# Is it possible to wield a 'greatsword'? [closed]

Whenever I play a fighter or barbarian wielding a greatsword, I imagine them wielding a sword like this:

Later I discovered that a greatsword is not that big, but it's more like a longer sword.

The image, however, is already stuck in my head. Whenever I build a melee fighter wielding a greatsword, this is what I got. As of now, I'm planning to do a solo game with more realism than fantasy.

Can a human realistically wield and attack effectively using this kind of sword?

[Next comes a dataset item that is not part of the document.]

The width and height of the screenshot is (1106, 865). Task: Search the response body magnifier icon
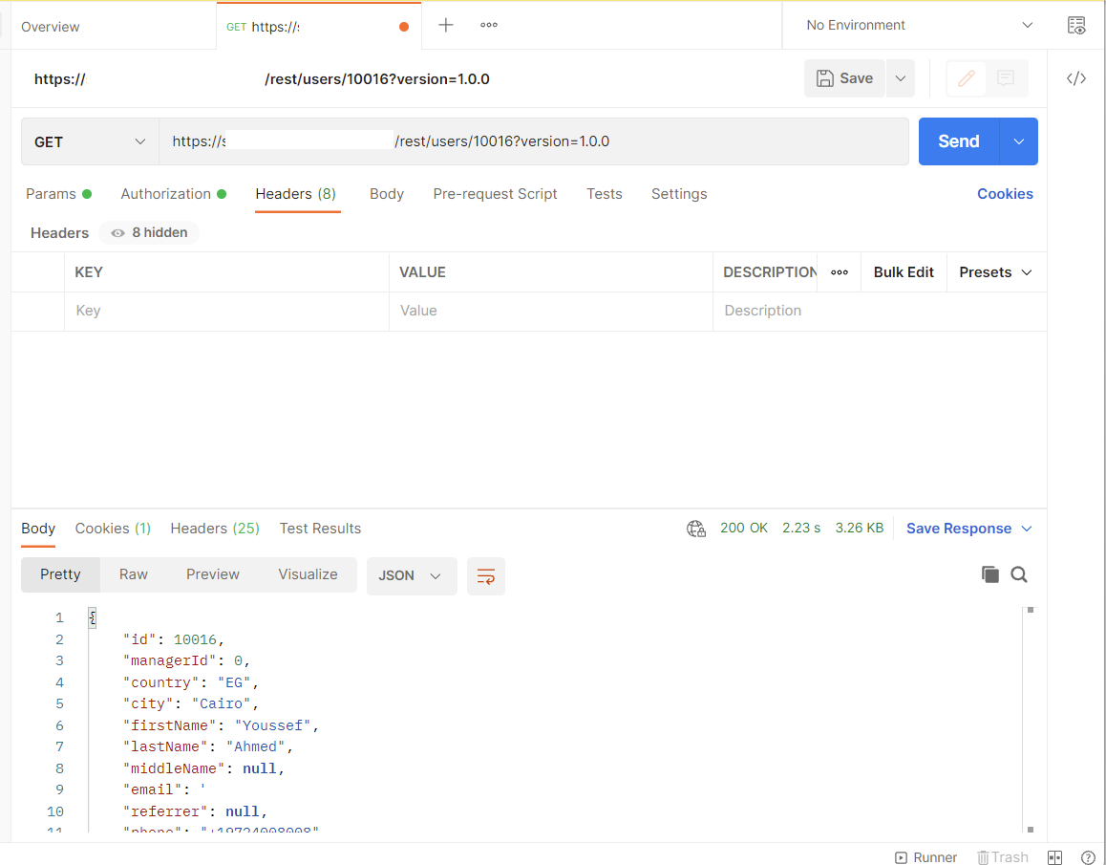point(1019,574)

• This question seems to be more about physics than about role playing games. I am not a physicist, but I’d guess a sword this size and shape when made out of steel or comparable materials would have its center of mass too far in front of your body for you to swing it at all, let alone effectively, even if you had the massive forearms you’d need to do so. Jan 22, 2020 at 10:04
• I'm voting to close this question as off-topic because this doesn't really seem to be a question that requires the expertise of an RPG community. Also this, this, and this. Jan 22, 2020 at 10:06
• I think this question would be more suited to a network like WorldBuilding.SE. It's about being "realistic" where a lot of systems just do not care about realism. If you ask if it's coherent with human physiology, you'd be best served at WB - where this has been abundantly debated and discarded Jan 22, 2020 at 10:11
• Meta discussion regarding this question: Was this question closed because it was about realism/verisimiltude? Jan 22, 2020 at 18:01
• You could try taking this to the Martial Arts SE, but I don't think the answer would vary from AlienAtSystem's. Feb 2, 2020 at 17:18

# No

The sword shown, assuming the character is 1,90 meters big, has an area of 150x30 cm². If we assume it's only 0,5 cm thick (which is far too thin to actually give it any stability. It would wobble around like a sheet of paper), we get a volume of around 2000 cm³ and thus a weight of 15 kg.

This is far beyond any kind of useful weapon weight. The heaviest known Zweihänder of history weighed 6.6 kg, and that was a personalized show-off piece for an abnormally large man. Historical greatswords rarely went above 4 kg of weight, and anything above 2 was not used like a sword, but more like a polearm, as part of pike formations.

I do HEMA fighting, and my longsword weighs about 1.5 kg, and just swinging that around during training for 1.5 hours tires me out. A weapon that weighs ten times as much is basically impossible to lift or swing for any length of time.

It's also utterly useless. The killing power of a sword comes from its point and its edge, not its weight. To be able to effectively cut and thrust, the sword has to be as light as possible while remaining capable of taking a blow from an opponent's weapon (which, should be noted, depends more on the sword's stiffness than its weight: The wielder's arms are the ones actually resisting the blow). The metal that isn't part of the edge is to some extend "dead": It has no function beyond being there because otherwise the swords gets too fragile. Which is why many swords have a so-called fuller: A groove in the middle of the blade to get it even lighter.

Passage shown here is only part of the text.